JAKARTA, KOMPAS.com - Ketua Komnas Perlindungan Anak Arist Merdeka Sirait menyesalkan peredaran vaksin palsu di masyarakat yang telah terjadi sejak tahun 2003. Kata dia, vaksin palsu merupakan upaya genosida yang membunuh secara perlahan.
"Ini genosida, membunuh secara perlahan. Ini adalah kejahatan luar biasa," kata Arist di Kemenkumham, Jakarta, Senin (18/7/2016).
Menurut Arist, pemerintah telah melakukan pembiaran terhadap peredaran vaksi palsu. Ia menilai hal itu sebagai kegagalan negara.
(Baca: IDI Sebut Dokter Hanya Korban Kasus Vaksin Palsu)
"Ini merupakan kegagalan negara. Ini bukan persoalan rumah sakit, bukan persoalan distributornya, tapi ketika Direktur Reskrim Mabes Polri menyatakan sejak 2003 sudah ditemukan vaksin palsu, itu artinya ada pembiaran dari negara," ucap Arist.
Arist meyakini tidak hanya rumah sakit swasta yang mengunakan vaksin palsu.
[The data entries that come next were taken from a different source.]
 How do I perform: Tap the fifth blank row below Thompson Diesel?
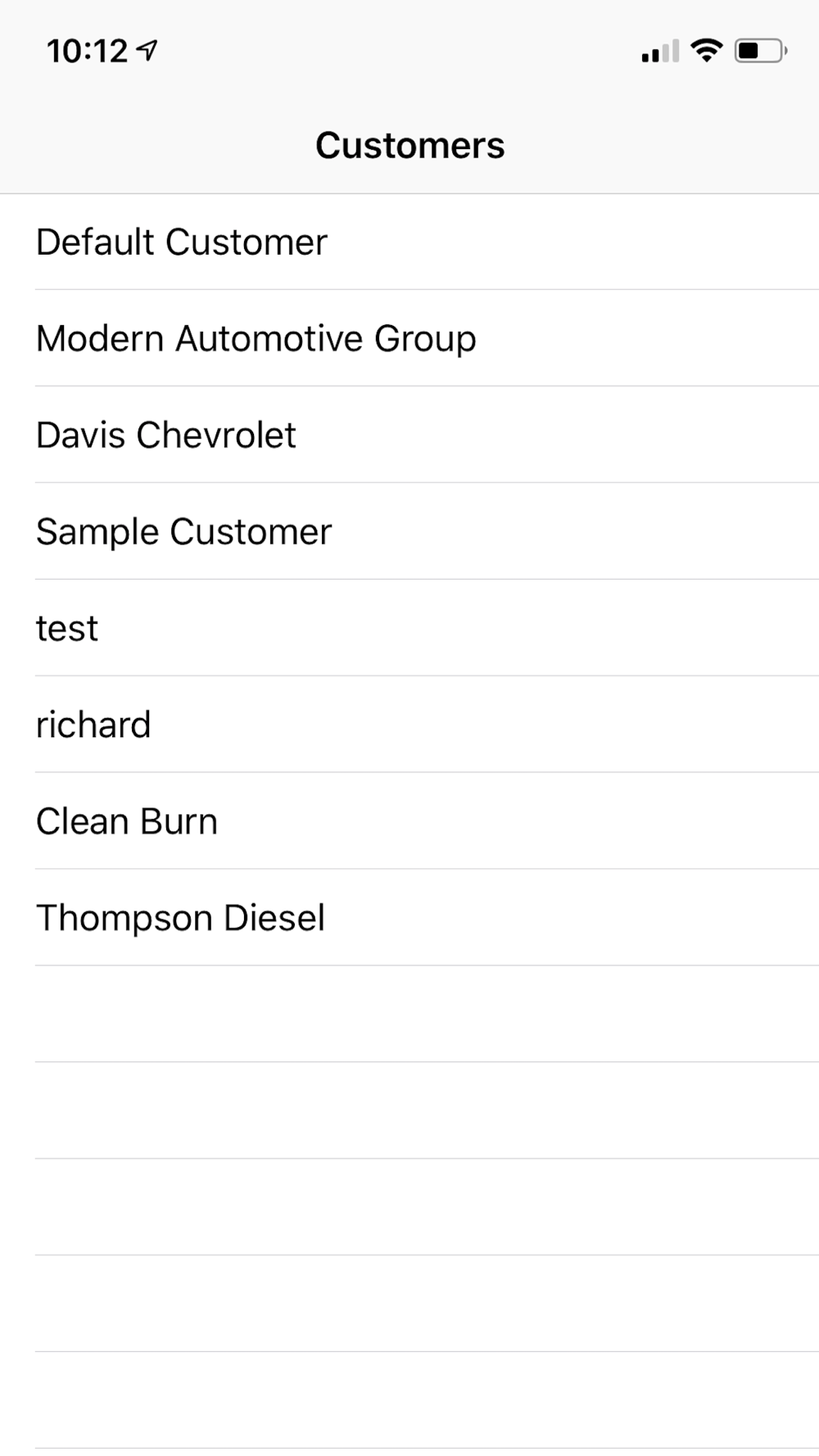(x=410, y=1400)
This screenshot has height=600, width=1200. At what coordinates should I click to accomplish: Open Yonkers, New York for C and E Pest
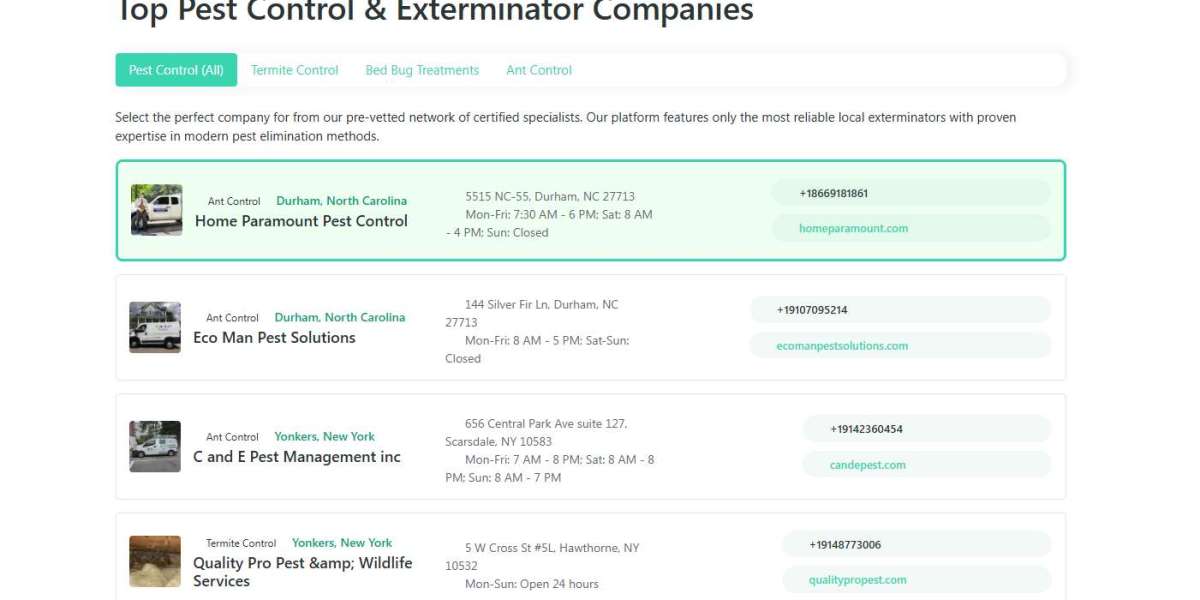(x=325, y=436)
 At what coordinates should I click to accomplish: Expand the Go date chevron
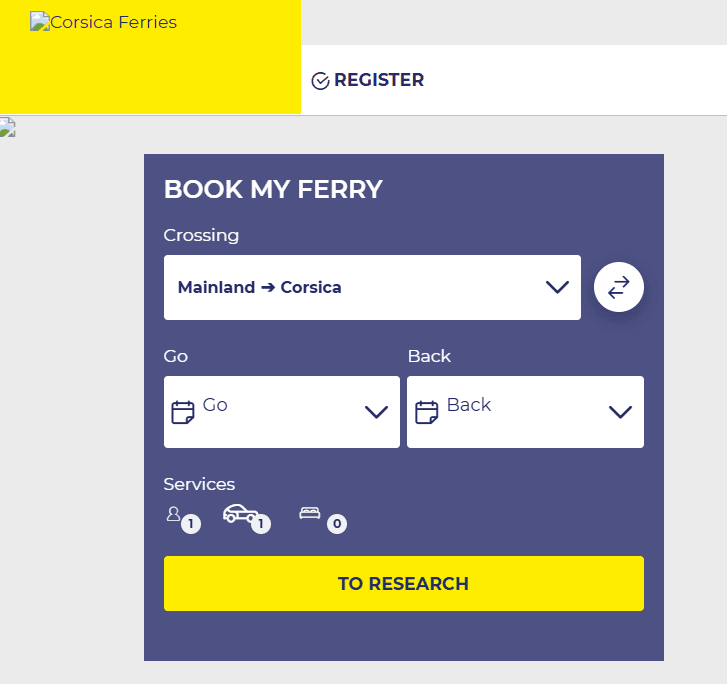377,412
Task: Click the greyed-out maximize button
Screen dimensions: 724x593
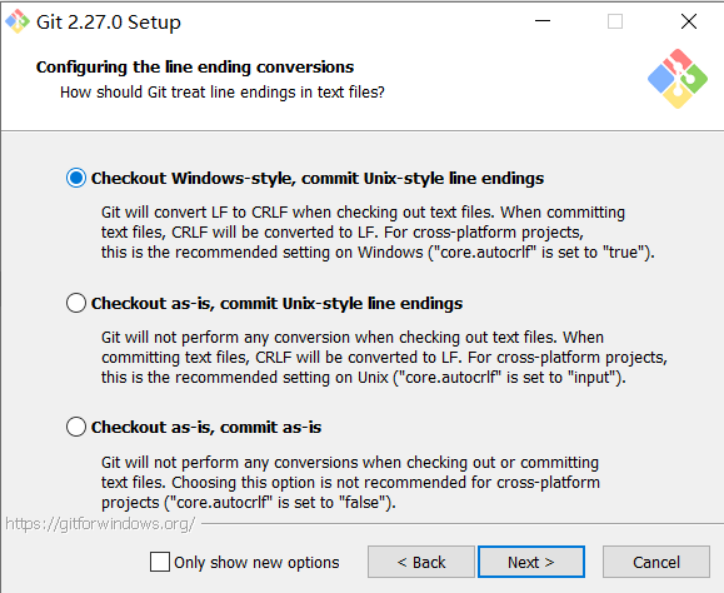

Vaksin palsu juga digunakan oleh rumah sakit negeri.
"Saya yakin betul tidak hanya pihak rumah sakit swasta yang terlibat tapi juga rumah sakit negeri. Karena distributor yang ada itu adalah misalnya diungkap oleh polisi, Pramuka dan Kramat Jati ini adalah salah satu distributor obat-obatan yang bisa bukan hanya untuk konsumsi Jabodetabek tapi beberapa tempat seperti di Banten, Medan, Bali," ujar Arist.
(Baca: Komnas PA Siapkan Gugatan Terkait Vaksin Palsu)
Hingga saat ini polisi telah menetapkan 23 tersangka terkait vaksin palsu. Tidak hanya dokter, mereka yang terlibat juga termasuk bidan, pemilik apotek, perawat, distributor, hingga produsen vaksin palsu.
Berdasarkan paparan Bareskrim Polri dan Kementerian Kesehatan di Komisi IX DPR kemarin, ada 14 rumah sakit, 8 klinik, dan tenaga kesehatan yang menggunakan vaksin palsu. Sebagian besar beroperasi di sekitar Bekasi. Rinciannya, 10 RS di Kabupaten Bekasi dan 3 RS di Kota Bekasi.